The mean of the sample data is an estimate of the population mean. Because the mean is based on sample data and not on the entire population, it is unlikely that the sample mean equals the population mean. To better estimate the population mean, use the confidence interval.
The confidence interval provides a range of likely values for the population mean. For example, a 95% confidence level indicates that if you take 100 random samples from the population, you could expect approximately 95 of the samples to produce intervals that contain the population mean. The confidence interval helps you assess the practical significance of your results. Use your specialized knowledge to determine whether the confidence interval includes values that have practical significance for your situation. If the interval is too wide to be useful, consider increasing your sample size. For more information, go to Ways to get a more precise confidence interval.
N | Mean | StDev | SE Mean | 95% CI for μ |
---|---|---|---|---|
25 | 330.6 | 154.2 | 30.8 | (266.9, 394.2) |
In these results, the estimate of the population mean for energy cost is 330.6. You can be 95% confident that the population mean is between 266.9 and 394.2.
N | Mean | StDev | SE Mean | 95% CI for μ |
---|---|---|---|---|
25 | 330.6 | 154.2 | 30.8 | (266.9, 394.2) |
Null hypothesis | H₀: μ = 200 |
---|---|
Alternative hypothesis | H₁: μ ≠ 200 |
T-Value | P-Value |
---|---|
4.23 | 0.000 |
In these results, the null hypothesis states that the mean energy cost equals 200. Because the p-value is 0.00, which is less than an alpha of 0.05, you can reject the null hypothesis and conclude that the population mean cost is different from 200.
Problems with your data, such as skewness and outliers, can adversely affect your results. Use graphs to look for skewness and to identify potential outliers.
When data are skewed, the majority of the data are located on the high or low side of the graph. Often, skewness is easiest to detect with a histogram or boxplot.
The histogram with right-skewed data shows wait times. Most of the wait times are relatively short, and only a few wait times are long.
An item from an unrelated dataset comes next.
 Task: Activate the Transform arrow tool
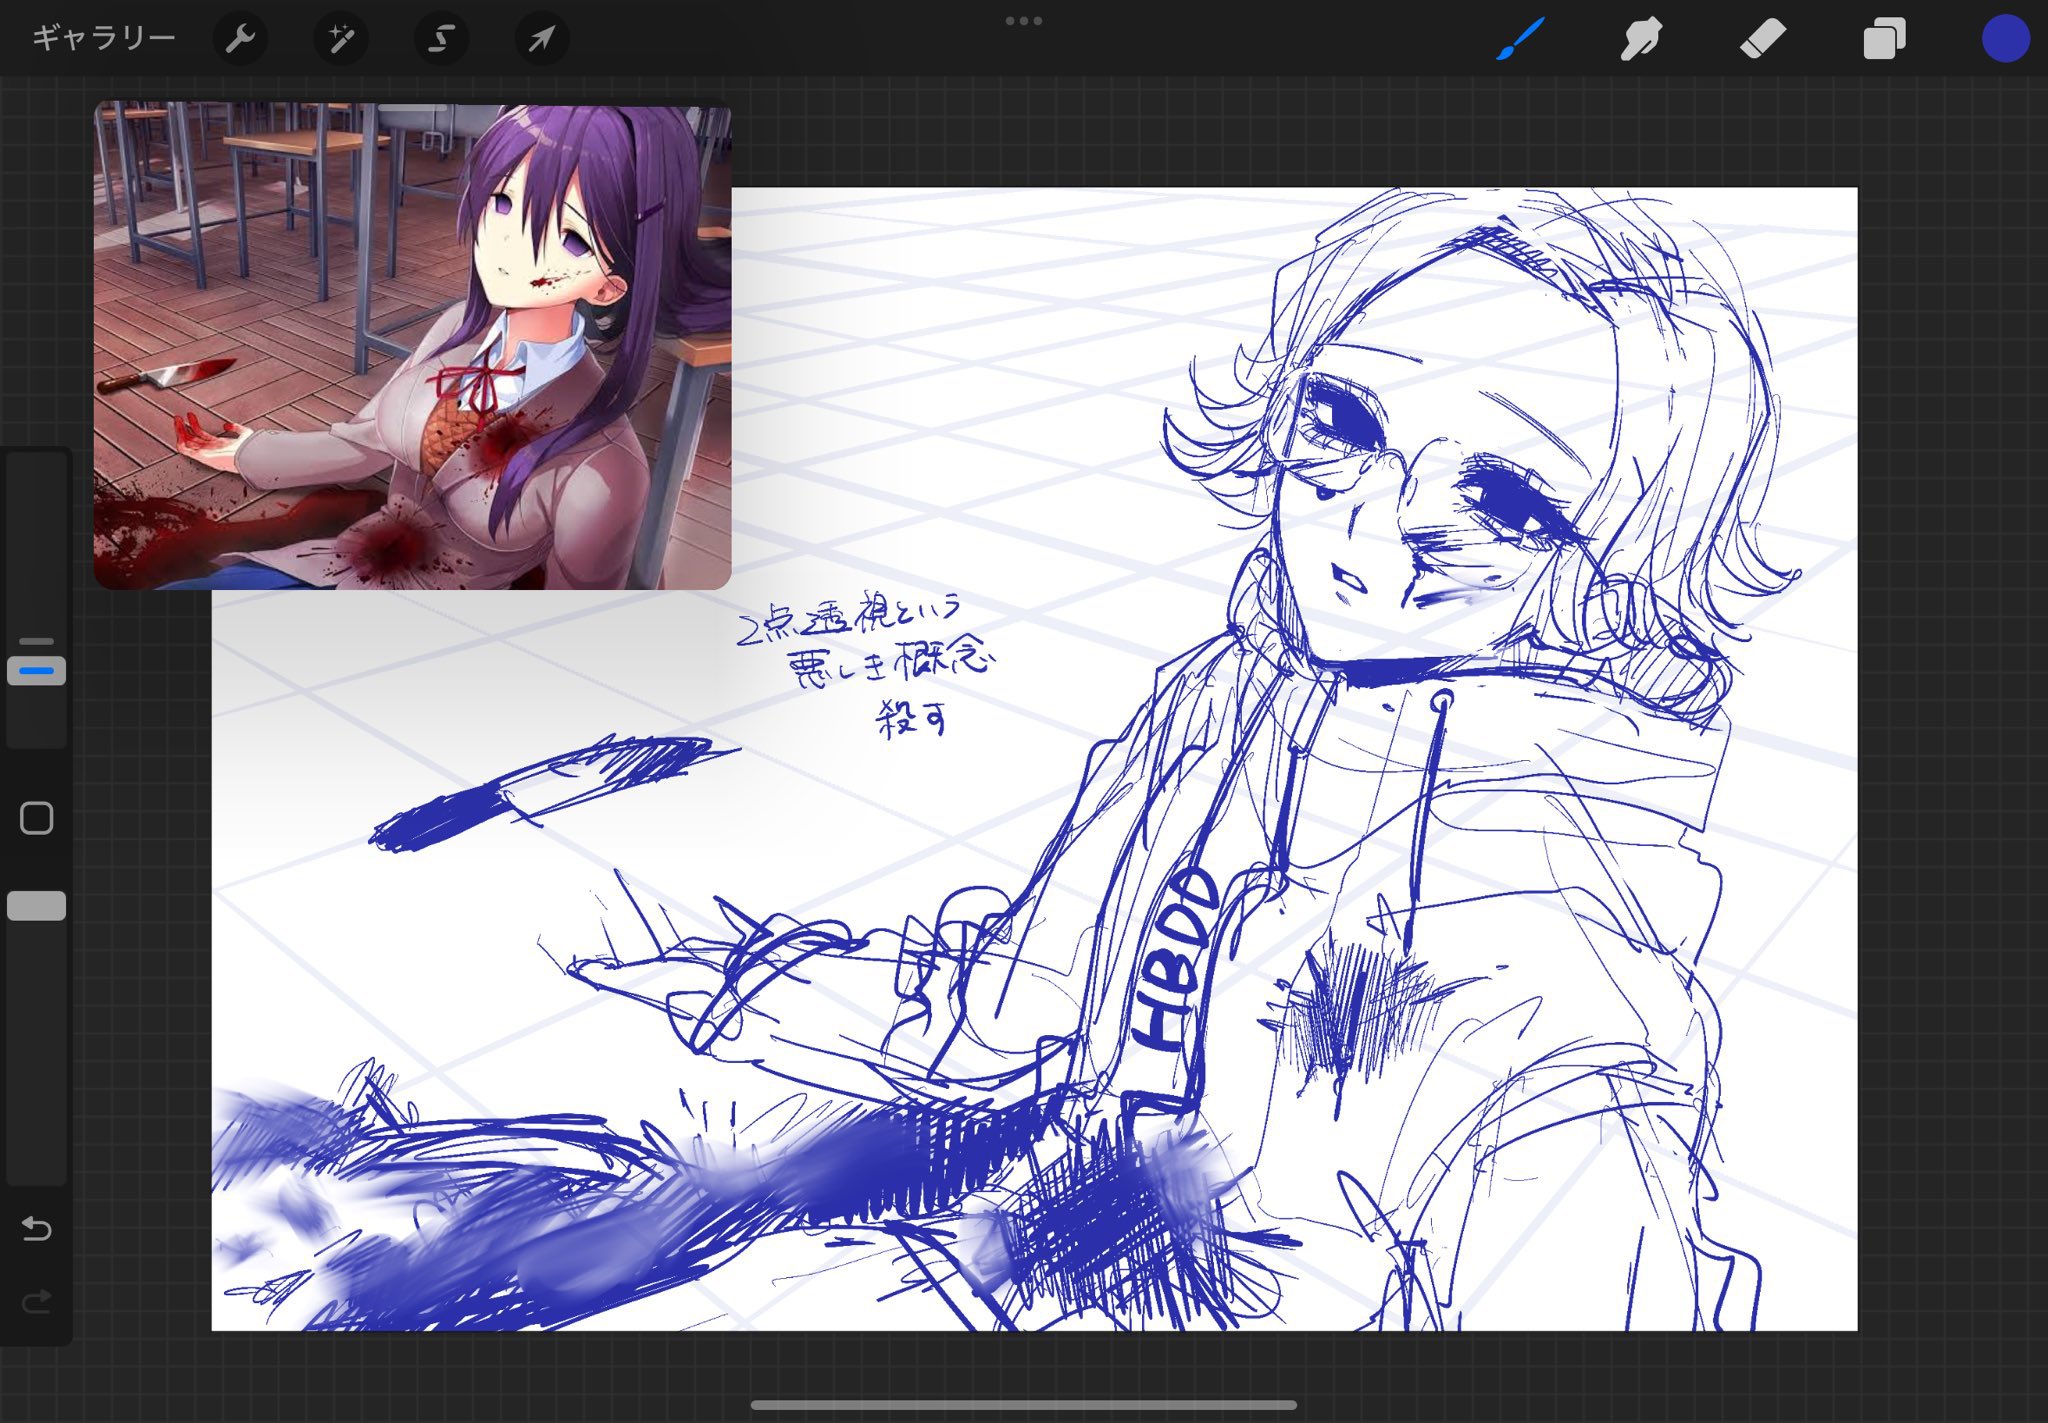541,38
The histogram with left-skewed data shows failure time data. A few items fail immediately, and many more items fail later.
Data that are severely skewed can affect the validity of the p-value if your sample is small (less than 20 values). If your data are severely skewed and you have a small sample, consider increasing your sample size.
In this histogram, the data do not appear to be severely skewed.
Outliers, which are data values that are far away from other data values, can strongly affect the results of your analysis. Often, outliers are easiest to identify on a boxplot.
On a boxplot, asterisks (*) denote outliers.
Try to identify the cause of any outliers. Correct any data–entry errors or measurement errors. Consider removing data values for abnormal, one-time events (also called special causes). Then, repeat the analysis. For more information, go to Identifying outliers.
In this boxplot, there are no outliers.